**What you are asked to do:**
In the records below, from the line containing "Switch to the VIEW tab" through the line containing "(x=313, y=35)", inclusive, substitute "menu" for "dropdown" and reproduce those lines with nothing else altered. Leave the pictures out.

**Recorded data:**
——————————

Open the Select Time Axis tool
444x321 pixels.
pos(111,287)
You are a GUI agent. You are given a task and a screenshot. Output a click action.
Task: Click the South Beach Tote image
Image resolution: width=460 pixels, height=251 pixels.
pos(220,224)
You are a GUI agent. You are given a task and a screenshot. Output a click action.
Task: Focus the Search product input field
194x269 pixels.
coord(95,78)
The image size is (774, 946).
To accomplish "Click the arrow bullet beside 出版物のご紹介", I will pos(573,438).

——————————

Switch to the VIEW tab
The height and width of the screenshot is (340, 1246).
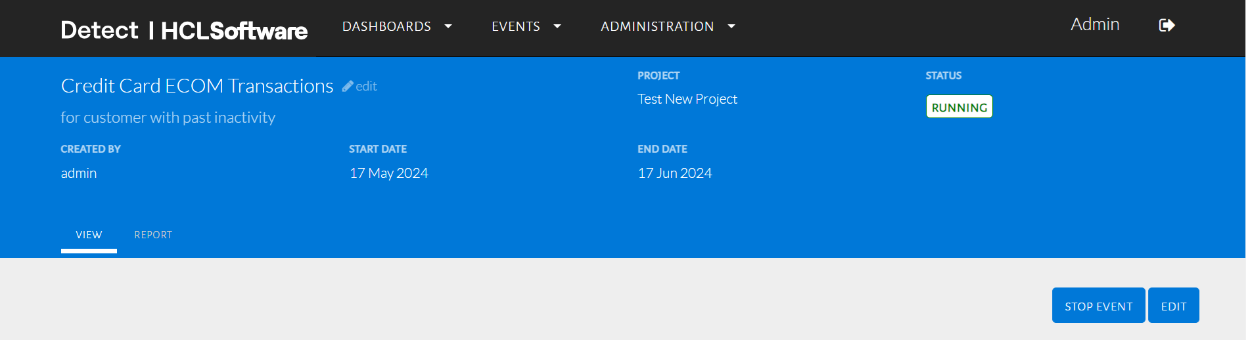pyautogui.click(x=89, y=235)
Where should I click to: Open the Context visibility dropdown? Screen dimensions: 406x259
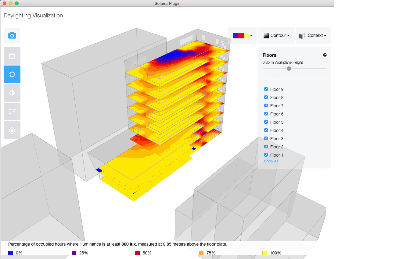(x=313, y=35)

——————————

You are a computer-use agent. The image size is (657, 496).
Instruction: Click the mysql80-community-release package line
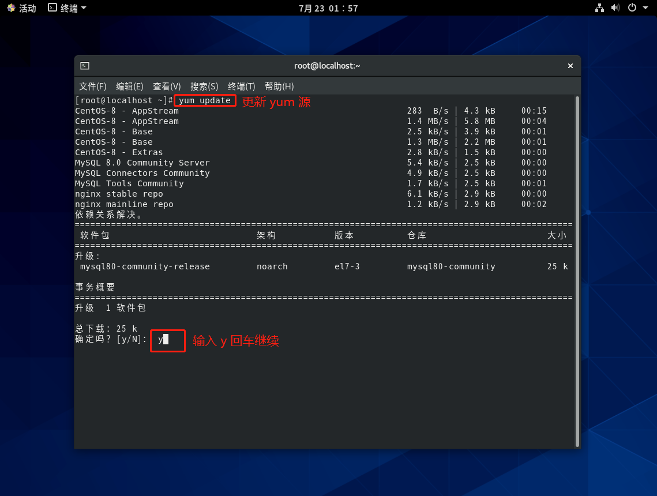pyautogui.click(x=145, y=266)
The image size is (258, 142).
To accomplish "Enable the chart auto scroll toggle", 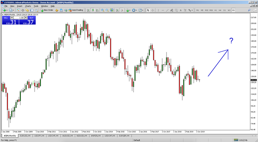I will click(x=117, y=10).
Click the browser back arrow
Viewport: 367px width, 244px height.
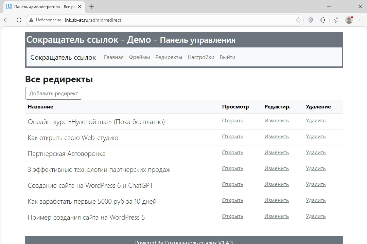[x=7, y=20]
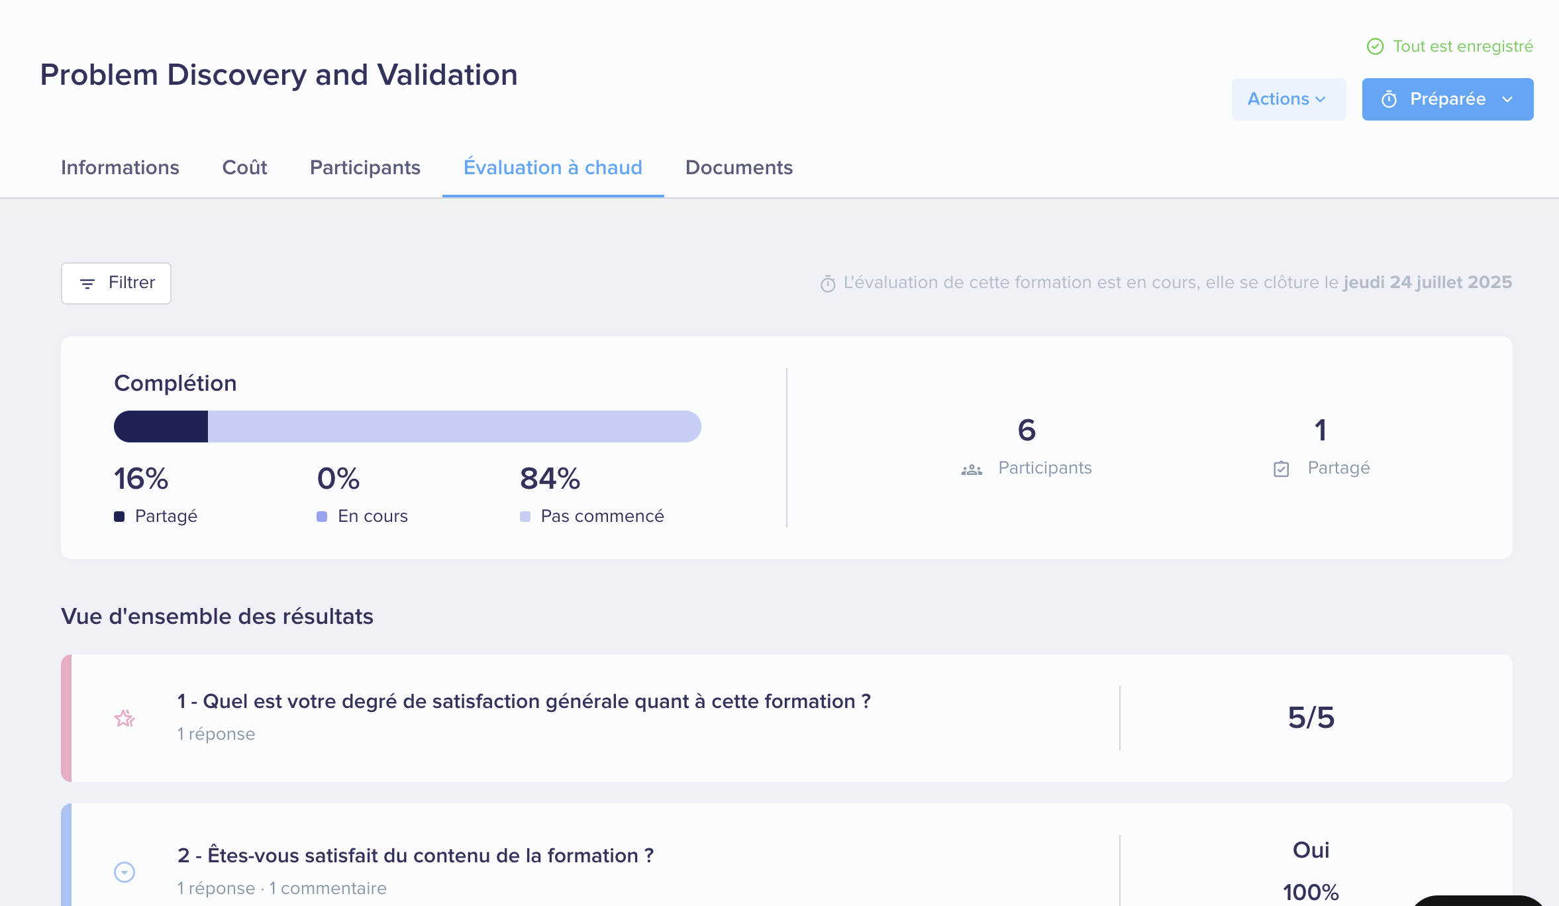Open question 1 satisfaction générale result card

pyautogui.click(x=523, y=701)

——————————

**Task result:**
Switch to the VIEW tab
The height and width of the screenshot is (340, 1246).
pyautogui.click(x=89, y=235)
Where should I click to: Open the Context visibility menu? Screen dimensions: 406x259
(x=313, y=35)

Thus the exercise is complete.